Die Sehnsucht des Vorlesers – von Jean Paul Didierlaurent, dtv

Ein sehr anrührendes Buch, unterhaltend, aber mit Tief-und Hintersinn über zwei Außenseiter in Paris. Es gibt sogar ein angedeutetes happy end.
Guylain liebt Bücher über alles, mehr noch als seinen Goldfisch, mit dem er sein kleines Apartment teilt. Es ist für ihn ein tägliches Grauen, dass er gezwungen ist, sich seinen Lebensunterhalt in einer Papierverwertungsfabrik zu verdienen. Sein größter Feind ist die Zerstör 500, eine monströse Schreddermaschine, die unter gewaltigen Getöse Lastwagenladungen von Büchern und Zeitungspapier zermalmt. Täglich „rettet“ Guylain einige Seiten – und die liest er jeden Morgen, wenn er mit dem 6-27-Regionalzug zur Arbeit fährt, den mitfahrenden Passagieren vor. 4 bis 5 einzelne Blätter, völlig unzusammenhängend, mal ist es ein Rezept, mal eine Liebesbotschaft. Die mitfahrenden Passagiere sind begeistert und scharen sich um seinen orangefarbenen Klappsitz.
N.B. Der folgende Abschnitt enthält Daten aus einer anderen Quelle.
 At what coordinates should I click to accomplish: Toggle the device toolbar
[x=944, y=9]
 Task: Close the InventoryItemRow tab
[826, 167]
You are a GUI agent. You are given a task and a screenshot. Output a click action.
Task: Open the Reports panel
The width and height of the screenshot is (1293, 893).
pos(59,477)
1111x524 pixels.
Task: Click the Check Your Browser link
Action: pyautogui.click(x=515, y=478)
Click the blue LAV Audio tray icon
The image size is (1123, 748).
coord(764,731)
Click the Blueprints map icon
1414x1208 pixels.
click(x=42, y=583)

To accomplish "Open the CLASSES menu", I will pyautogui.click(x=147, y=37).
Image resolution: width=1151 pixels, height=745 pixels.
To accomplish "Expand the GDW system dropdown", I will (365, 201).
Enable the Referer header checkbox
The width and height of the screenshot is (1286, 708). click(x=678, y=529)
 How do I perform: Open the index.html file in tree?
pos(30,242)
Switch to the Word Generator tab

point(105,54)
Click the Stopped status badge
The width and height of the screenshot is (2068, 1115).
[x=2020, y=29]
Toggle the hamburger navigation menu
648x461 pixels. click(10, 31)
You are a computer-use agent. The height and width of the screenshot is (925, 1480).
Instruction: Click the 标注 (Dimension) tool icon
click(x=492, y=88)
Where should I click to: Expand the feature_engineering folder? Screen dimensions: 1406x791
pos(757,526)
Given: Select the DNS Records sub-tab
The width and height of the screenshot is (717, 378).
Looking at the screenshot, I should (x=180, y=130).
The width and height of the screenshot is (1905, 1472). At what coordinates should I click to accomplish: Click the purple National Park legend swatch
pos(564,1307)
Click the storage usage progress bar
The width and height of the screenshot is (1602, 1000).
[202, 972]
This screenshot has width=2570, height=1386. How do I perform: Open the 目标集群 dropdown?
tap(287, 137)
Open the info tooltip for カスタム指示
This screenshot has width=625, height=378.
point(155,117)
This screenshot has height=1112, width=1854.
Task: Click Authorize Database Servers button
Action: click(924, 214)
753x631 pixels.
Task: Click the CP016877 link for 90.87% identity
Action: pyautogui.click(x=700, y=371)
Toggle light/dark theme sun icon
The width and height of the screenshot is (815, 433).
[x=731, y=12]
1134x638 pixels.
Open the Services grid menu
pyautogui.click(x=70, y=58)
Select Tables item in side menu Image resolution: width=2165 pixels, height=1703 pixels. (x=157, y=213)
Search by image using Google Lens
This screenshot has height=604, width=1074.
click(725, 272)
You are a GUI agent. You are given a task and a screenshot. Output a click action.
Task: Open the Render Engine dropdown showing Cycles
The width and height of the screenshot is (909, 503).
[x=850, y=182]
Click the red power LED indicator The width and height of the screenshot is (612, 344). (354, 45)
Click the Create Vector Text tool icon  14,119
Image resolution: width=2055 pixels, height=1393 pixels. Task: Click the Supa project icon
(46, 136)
Eines Tages findet Guylain dort einen roten USB-Stick. Zuhause druckt er ein Tagebuch aus, das eine Frau geschrieben hat, die Julie heißt und als Toilettenfrau in einem Einkaufszentrum irgendwo in Paris arbeitet. Er ist fasziniert, von dem, was Julie beschreibt, es sind ihre täglichen Erlebnisse in der Toilettenanlage, die sie heimlich vor Ort in ihr laptop tippt. Und von da an liest Guylan täglich im Zug aus Julies Tagebuch. Nun applaudieren die Fahrgäste sogar, und Guylain fühlt sich jeden Tag ein bisschen mehr zu Julie hingezogen. Sie ist ihm seeelenverwandt, und er beschließt, sie zu suchen...
Der Autor, Jahrgang 1962, lebt im Elsass, hat bisher Kurzgeschichten geschrieben, die preisgekrönt wurden. Sein Debütroman ist spontan angenommen worden, wurde innerhalb von vier Wochen in 26 Länder verkauft und einer der großen französichen Kinoproduzenten hat sich die Filmrechte gesichert.